Task requirements: The records are to be repeated in full, with the images removed.

───── Listed entries ─────

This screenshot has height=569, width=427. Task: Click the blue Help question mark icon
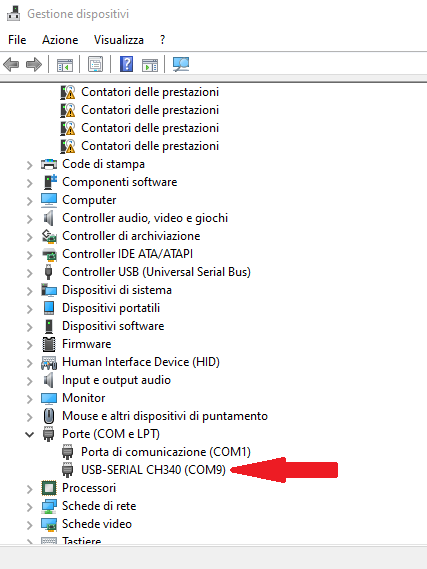(126, 64)
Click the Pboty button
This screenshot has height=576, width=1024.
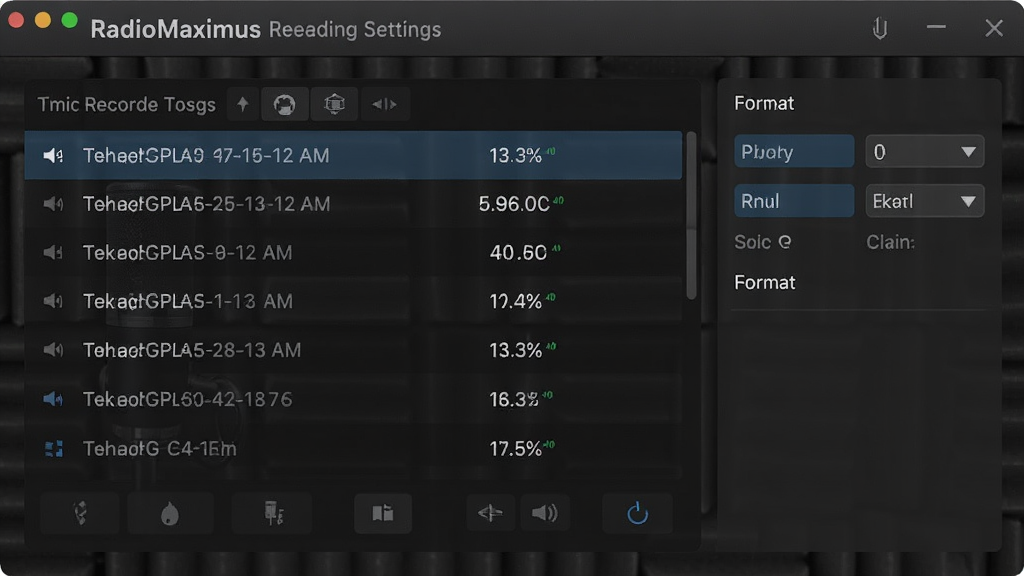pyautogui.click(x=793, y=152)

─────

Response below:
This screenshot has height=569, width=427. Task: Click the blue Help question mark icon
(126, 64)
Click the Pboty button
This screenshot has height=576, width=1024.
pyautogui.click(x=793, y=152)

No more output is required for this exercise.